Betting against that, I predict a defensive battle in Minneapolis: Seahawks 22, Vikings 14.


Ridpath: Wild card, indeed. Predicting which incarnation of Seattle will show up on Sunday is most definitely a betting (wo)man’s game.

Even though I’ve lost track of the number of times in the past week that I’ve read or heard “the Seahawks are the most dangerous team in football,” I can’t quite shake the memory of their week 16 clunker against the Rams. That game served as a poignant reminder that Seattle would have won nearly every game that wound up in their “L” column this year — had it not been for all the costly mistakes and stupid penalties (on both offense and defense) that sabotaged them.

And therein lies the rub: Which Seattle team will we see this Sunday?

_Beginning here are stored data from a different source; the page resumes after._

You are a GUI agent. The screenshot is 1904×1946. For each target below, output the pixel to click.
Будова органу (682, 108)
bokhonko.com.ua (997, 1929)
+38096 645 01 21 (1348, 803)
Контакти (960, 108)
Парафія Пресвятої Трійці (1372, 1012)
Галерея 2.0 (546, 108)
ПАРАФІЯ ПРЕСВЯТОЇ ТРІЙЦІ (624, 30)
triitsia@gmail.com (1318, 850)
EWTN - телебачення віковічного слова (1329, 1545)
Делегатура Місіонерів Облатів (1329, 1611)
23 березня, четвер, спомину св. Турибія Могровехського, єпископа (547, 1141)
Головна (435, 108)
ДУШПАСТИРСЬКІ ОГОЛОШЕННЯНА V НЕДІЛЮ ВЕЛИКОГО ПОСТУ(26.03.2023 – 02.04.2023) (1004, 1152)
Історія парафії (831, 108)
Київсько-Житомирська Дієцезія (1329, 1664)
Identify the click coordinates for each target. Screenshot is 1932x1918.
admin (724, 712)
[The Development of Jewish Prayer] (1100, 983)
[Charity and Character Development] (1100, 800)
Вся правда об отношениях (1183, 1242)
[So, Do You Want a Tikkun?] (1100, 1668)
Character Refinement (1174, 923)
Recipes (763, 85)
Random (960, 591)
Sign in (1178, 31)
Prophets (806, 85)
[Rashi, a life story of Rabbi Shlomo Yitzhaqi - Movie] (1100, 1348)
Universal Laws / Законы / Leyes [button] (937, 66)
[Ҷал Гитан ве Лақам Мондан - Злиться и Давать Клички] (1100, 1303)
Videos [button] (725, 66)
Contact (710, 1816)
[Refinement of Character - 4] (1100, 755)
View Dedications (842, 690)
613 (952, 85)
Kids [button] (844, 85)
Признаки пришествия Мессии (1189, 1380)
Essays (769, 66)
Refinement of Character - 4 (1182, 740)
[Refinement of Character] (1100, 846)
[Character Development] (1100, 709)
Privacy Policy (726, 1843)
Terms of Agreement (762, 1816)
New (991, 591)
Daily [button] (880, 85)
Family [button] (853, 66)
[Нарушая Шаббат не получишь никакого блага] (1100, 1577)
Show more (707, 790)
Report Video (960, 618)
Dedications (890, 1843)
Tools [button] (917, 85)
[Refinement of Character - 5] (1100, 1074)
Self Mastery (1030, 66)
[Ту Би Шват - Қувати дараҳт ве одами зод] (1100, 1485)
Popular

The red-hot squad that won five straight and saw Russell Wilson catapult to elite QB status? Or the mistake-prone team that dominated the season’s first half and reared its ugly head again two weeks ago?

In all the Seahawks’ disappointing losses this season (and especially in week 16), you could see the wheels coming off early in the game. The possible return of left tackle Russell Okung (calf) and strong safety Kam Chancellor (pelvis) may provide some much-needed glue to help hold things together. The downside of this week’s developments? Not having Lynch available is a major development. Not having tight end Luke Willson (concussion) also doesn’t help. Both Tyler Lockett (hip) and Michael Bennet (toe) missed practice on Wednesday. And let’s not forget that the Seahawks have no idea what it feels like to play football at zero degrees.

The key for Seattle will be to demonstrate (and to believe) that the wheels are securely on from the outset of the game, especially on defense. If the Seahawks can score first — and I’m betting they will — this game is in the bag. Prediction: Seahawks 20, Vikings 10.


Owning up

Here’s what we were right and wrong about last week.

What he got right: I said one team was highly motivated and the other wasn’t. I just had the wrong jerseys.

What he got wrong: The game winner — big time. I’m 10–6 on the season.

What she got right: The game winner. That means I’m 11–4 (or 5) on the season. And that means I win the inaugural he said / she said regular season game-prediction showdown. My counterpart even said something on Twitter about bowing down to me and my superior prognostications. But who am I to gloat?

What she got wrong: Along with the rest of the football world, I expected Arizona to make a game of it. Instead, they looked more like spectators with the best seats in the house.